*Although I'm happy to use chemicals, my apiary is on an organic farm, and think it would be morally incorrect for me to use chemicals if I don't have to. I reckon I took a hit on the honey (maybe) but it did seem to control the varroa.
I garden on my 10 acres, just herbs, flowers and veggies for myself. So far, I've kept that organic, since chemicals wouldn't give me any advantage--I don't have pest problems, and have plenty of compost to use as fertilizer.
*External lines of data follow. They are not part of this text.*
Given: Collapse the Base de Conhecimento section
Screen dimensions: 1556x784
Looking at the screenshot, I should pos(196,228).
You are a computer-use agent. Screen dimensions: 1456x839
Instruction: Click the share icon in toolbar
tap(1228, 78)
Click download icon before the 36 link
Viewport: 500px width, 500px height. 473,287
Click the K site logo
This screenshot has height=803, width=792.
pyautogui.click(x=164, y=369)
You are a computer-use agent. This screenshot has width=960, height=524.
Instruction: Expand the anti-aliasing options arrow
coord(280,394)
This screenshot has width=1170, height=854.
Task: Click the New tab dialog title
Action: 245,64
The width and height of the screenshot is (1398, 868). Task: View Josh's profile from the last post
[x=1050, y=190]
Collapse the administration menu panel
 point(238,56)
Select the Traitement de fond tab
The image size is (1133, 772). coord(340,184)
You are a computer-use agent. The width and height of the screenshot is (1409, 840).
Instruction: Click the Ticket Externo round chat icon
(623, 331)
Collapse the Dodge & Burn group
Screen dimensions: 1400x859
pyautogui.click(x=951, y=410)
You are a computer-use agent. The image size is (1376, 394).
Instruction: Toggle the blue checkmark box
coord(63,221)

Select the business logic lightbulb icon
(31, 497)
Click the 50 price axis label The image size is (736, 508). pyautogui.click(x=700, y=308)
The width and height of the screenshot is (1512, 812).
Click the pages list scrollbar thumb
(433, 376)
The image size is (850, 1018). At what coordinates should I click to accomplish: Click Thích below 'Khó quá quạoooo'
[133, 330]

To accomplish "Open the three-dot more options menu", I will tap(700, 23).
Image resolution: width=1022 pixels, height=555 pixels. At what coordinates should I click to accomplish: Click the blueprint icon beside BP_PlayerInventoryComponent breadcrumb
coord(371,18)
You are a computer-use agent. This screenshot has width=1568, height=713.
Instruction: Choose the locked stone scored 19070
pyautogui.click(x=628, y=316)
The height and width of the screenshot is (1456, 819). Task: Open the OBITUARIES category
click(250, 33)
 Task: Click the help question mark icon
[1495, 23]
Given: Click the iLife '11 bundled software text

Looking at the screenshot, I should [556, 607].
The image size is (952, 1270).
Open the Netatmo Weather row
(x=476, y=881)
Plants and seeds are expensive enough without buying more stuff.
My pets get regular, if high quality pet food, and get their shots regularly. I take medicine when Ineed it. All of which is to say I'm not a fanatic about these things.
I think the chemical route in bees bothers me because coming into beekeeping, some of the first things I read were that mites were beginning to become resistant. So that leaves FGMO, oxalic acid, small cell, essential oils, SBBs, and so on. And whatever comes down the pike from the chemical companies. And I'm having a darned hard time finding peer reviewed science around these issues. Experiments, yes. Experiments by scientists, yes. But not multiple, long term, verified stuff.
As for small cell and the Lusbys' impressive results, it would not surprise me if part of the success is that their colonies are mildly Africanized. Those genetic tests were done on their bees, and showed Caucasian, Carni, and AHB genes. We know AHBs are hardly affected at all by mites. That, and ten years of bees allowed to die if they couldn't cope with mites no doubt helped their success.
So I'm running my own experiments. I can afford to. I really do want this to be a sideline, but I also live in an area where "organic" is valued. While I probably can't meet organic standards because of where I live, if I can keep healthy hives with no chemical treatments, my honey may well fetch a higher price. And, like using compost rather than fertilizer, it's cheaper.